English shipowner and politician (1849–1938)

Ralph Milbanke Hudson (1849 — 6 March 1938) was an English shipowner and politician.

==Life==
He was born in 1849 in The Boldons, the son of Ralph Milbanke Hudson the elder, of Oak Lea, Witton Gilbert, County Durham. He was educated privately and abroad.

Hudson joined the family shipowning business, R. M. Hudson & Sons, of Tavistock House, Sunderland. From 1882 he was a member of the River Wear Commissioners, representing coal owners.

In 1895, the company, with other British partners, bought into meat-packing premises on the River Plate; and the SS Meath and SS Wexford began in the meat trade with Argentina, to 1886, followed by a period where they were chartered more generally. By 1912, R. M. Hudson & Sons was running a regular cargo trade with Argentina.

In 1918, Hudson was elected as Unionist Member of Parliament for Sunderland. He held the seat until 1922.

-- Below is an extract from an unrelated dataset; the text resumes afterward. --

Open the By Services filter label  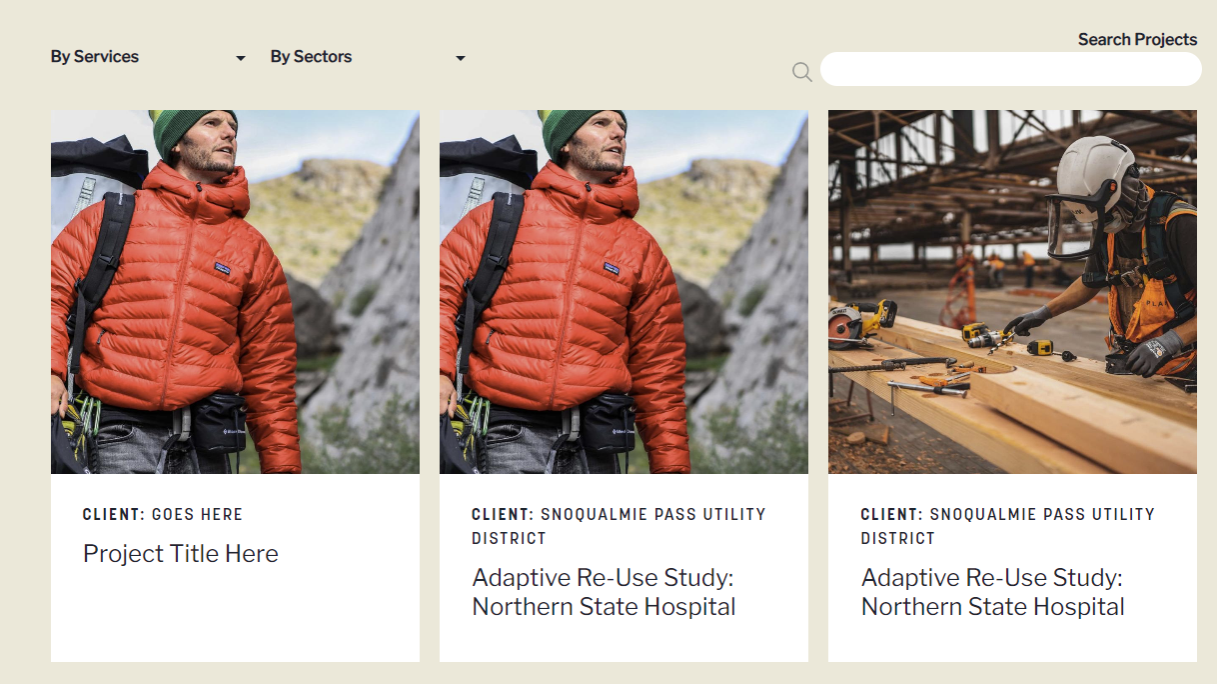click(x=95, y=57)
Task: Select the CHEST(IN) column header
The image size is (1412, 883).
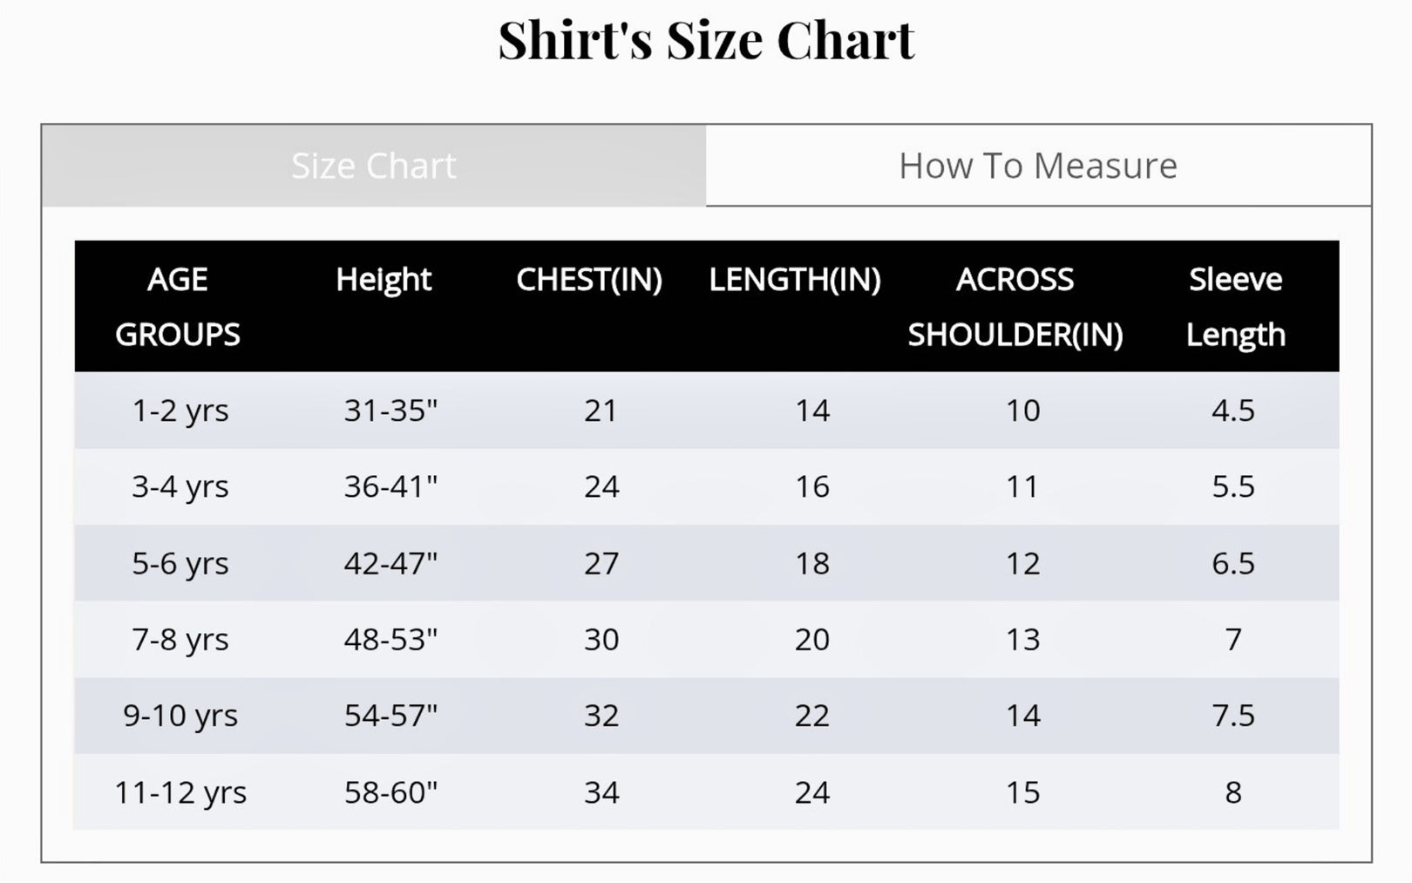Action: tap(589, 280)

He represented Sunderland with Lloyds Register of Shipping, was chairman of the finance committee of the Shipping Federation, and a member of the council of the International Shipping Federation.

==Death==
Hudson died in Yarm, aged 89, on 6 March 1938.

==Family==
Hudson married, in 1883, Eliza Westropp Palliser, daughter of Graham Palliser of Plymouth.